Biological complexity: bacteria R' us (Introduction)

by David Turell @, Thursday, September 07, 2017, 15:01 (2634 days ago) @ David Turell

We live in symbiosis with hordes of bacteria everywhere on and in us:

http://nautil.us/issue/52/the-hive/what-the-meadow-teaches-us?utm_source=Nautilus&u...

"It has taken a long time for biology and medicine to arrive at the idea that significant portions of an individual’s own body are foreign to it. Now, however, microbiology in particular is discovering that there is no reposing, solid core within us, but rather a lurking void around which life’s dance unfurls. In the human body, thousands of different players make the meaningful whole possible. We know that our body is colonized by microbes, particularly in the gut, which perform metabolic processes essential to our lives. Within our body, we carry our own, developed ecosystem, without which we could not break down and digest food. There is a reason that biologists call the “biofilm” of microorganisms that cover moist surfaces “bacterial lawns.” With hundreds of species entangled on them—consuming, eliminating, extracting, and synthesizing matter—these bacterial lawns, like the Ligurian pastures, have the characteristic of an undulating meadow in the spring, inside of us. No wonder we have a feeling of recollection on such evenings.

***

"In this age of advanced gene technology, the true abyss of renunciation from which we speak “I” is only now becoming obvious to us. For only a few years, it has been clear that bacteria are completely dominant in a healthy human being: On top of our ten billion body cells, there are one hundred billion microbial cells that play a role in our metabolism. This enormously increases the options for our bodily processes: If we include the microbes’ genes, then we have over 100,000 genes at our disposal, as opposed to just over 20,000. This sort of bacterial aid leads, for example, to children in Papua New Guinea being born with nitrogen-fixing bacteria (like those found in some plants and algae) in their intestinal tissues. This allows them to subsist for years on a plant-based diet without suffering from symptoms of deficiency.

***

"With these symbiotic microbes, our existence joins the ranks of a continuum shared by many other beings that exist outside our bodies. For bacteria are engaged in constant exchange with one another. During times of crisis, they share advantageous genes with one another like children sharing candies. This is why researchers nowadays are speaking less about the various types of bacteria in the world (as they are so transformative) and more about the diversity of their genes and the biological abilities they facilitate. Biologists are regularly stunned by this diversity: The US researcher Norman Pace investigated an ounce of silt from the hot springs of Yellowstone National Park in the 1990s and found more genetic diversity there than scientists had previously assumed to be present in the entire biosphere.

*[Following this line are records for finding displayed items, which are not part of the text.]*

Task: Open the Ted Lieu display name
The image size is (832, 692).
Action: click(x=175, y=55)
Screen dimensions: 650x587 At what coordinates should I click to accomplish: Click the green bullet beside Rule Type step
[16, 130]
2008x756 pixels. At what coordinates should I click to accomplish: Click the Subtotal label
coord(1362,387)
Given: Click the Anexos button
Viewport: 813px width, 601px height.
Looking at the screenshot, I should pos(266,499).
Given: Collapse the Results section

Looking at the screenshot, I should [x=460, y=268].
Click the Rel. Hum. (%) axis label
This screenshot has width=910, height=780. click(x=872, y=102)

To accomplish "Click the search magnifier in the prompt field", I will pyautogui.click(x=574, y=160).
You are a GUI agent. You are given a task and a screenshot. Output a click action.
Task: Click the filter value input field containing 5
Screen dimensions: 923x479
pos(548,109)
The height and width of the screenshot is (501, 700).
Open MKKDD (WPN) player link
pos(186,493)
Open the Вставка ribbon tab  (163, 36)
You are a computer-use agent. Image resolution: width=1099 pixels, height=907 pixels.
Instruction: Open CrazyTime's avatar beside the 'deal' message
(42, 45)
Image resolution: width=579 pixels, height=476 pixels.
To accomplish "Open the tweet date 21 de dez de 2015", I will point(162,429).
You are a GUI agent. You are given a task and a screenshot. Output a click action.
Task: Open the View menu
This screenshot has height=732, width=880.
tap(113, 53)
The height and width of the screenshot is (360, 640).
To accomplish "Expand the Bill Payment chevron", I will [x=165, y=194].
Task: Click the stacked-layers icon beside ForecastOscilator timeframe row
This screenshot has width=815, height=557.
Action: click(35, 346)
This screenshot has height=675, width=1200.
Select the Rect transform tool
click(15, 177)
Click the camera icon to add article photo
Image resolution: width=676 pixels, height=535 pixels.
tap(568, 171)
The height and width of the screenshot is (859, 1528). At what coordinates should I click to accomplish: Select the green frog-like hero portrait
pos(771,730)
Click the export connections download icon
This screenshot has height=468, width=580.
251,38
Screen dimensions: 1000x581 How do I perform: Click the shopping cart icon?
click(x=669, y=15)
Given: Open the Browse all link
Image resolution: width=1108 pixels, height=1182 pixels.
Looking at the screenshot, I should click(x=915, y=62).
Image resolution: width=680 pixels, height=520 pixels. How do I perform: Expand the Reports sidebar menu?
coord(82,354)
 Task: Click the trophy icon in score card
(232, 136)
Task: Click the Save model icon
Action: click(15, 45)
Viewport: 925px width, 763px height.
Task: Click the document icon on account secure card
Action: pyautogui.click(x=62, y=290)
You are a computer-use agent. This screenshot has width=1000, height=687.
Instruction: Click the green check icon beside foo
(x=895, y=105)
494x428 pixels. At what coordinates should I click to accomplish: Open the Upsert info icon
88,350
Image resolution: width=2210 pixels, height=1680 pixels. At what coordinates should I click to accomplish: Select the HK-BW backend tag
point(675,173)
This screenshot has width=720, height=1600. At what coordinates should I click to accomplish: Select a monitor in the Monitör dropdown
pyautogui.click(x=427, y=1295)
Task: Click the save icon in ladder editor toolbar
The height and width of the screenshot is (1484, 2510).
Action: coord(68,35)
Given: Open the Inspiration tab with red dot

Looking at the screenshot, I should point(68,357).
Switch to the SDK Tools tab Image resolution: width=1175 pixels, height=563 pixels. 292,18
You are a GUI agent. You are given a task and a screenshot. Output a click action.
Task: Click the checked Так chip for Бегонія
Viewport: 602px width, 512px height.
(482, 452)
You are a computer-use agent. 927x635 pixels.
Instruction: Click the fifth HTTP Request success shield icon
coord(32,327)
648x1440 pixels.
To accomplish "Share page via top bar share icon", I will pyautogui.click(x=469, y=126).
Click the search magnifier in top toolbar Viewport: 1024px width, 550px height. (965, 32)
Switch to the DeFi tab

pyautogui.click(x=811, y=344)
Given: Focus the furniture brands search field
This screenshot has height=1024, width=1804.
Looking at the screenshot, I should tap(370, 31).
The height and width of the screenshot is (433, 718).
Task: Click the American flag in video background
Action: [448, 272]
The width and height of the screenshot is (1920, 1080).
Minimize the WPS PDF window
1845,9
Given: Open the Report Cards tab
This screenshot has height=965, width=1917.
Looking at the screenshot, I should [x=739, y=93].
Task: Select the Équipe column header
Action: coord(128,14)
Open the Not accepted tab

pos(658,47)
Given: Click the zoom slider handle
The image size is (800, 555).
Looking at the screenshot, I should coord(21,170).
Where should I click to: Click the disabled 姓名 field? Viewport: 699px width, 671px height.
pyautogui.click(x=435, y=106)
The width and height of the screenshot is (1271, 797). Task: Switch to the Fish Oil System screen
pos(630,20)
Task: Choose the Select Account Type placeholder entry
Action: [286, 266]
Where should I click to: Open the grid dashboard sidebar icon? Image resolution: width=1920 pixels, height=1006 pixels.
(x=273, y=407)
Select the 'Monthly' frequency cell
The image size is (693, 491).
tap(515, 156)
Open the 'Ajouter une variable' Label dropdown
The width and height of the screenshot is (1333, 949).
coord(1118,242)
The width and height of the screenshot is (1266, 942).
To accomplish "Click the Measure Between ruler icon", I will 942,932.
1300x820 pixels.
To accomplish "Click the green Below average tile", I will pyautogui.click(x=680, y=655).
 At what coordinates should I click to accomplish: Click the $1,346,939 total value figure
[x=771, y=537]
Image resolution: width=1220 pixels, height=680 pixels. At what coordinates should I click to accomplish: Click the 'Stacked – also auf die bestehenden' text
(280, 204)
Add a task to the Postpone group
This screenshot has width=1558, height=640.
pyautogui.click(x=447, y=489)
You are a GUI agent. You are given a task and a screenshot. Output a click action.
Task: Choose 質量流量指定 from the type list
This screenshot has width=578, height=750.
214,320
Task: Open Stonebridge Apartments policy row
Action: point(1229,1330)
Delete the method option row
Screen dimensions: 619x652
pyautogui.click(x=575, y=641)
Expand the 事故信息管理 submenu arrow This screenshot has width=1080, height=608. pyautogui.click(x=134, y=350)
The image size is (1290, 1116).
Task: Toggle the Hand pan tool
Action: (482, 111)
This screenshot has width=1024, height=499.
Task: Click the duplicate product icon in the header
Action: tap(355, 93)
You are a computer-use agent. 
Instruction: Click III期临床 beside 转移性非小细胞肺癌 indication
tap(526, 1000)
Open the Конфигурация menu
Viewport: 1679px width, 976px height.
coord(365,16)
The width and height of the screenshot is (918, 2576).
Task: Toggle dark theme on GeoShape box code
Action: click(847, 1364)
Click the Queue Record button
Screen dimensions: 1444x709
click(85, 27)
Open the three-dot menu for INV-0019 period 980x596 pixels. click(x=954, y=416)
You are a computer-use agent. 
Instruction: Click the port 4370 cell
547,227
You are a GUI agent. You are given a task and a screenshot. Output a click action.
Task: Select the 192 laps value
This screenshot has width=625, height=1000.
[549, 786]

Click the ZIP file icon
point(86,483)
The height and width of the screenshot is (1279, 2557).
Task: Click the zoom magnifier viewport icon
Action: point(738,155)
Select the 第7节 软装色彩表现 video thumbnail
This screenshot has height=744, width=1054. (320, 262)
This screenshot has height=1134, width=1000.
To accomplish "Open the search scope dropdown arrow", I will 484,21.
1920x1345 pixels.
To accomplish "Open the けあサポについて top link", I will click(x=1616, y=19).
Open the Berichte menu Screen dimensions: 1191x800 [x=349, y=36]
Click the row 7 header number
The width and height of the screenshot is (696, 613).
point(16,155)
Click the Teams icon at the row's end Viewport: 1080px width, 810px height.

"This diversity is not neatly divided between distinct species or types but is available to all microbes within the context of symbiotic processes of exchange. The late biologist and symbiosis researcher Lynn Margulis believed, for example, that this exchange relationship meant that we should actually speak about all the bacteria on Earth as though they composed a single biological subject—one body swarming with countless cells. Consequently, we who are dominated by a bacterial ecosystem ten times larger than our own body’s cells also belong to the great continuum of life. We are literally, physically, a part of the landscape. The moment we take sustenance from it, we enfold it and its inhabitants into our bodies."

Comment: There is a reason bacteria have survived and been here forever. Look how they join with us and are helpful.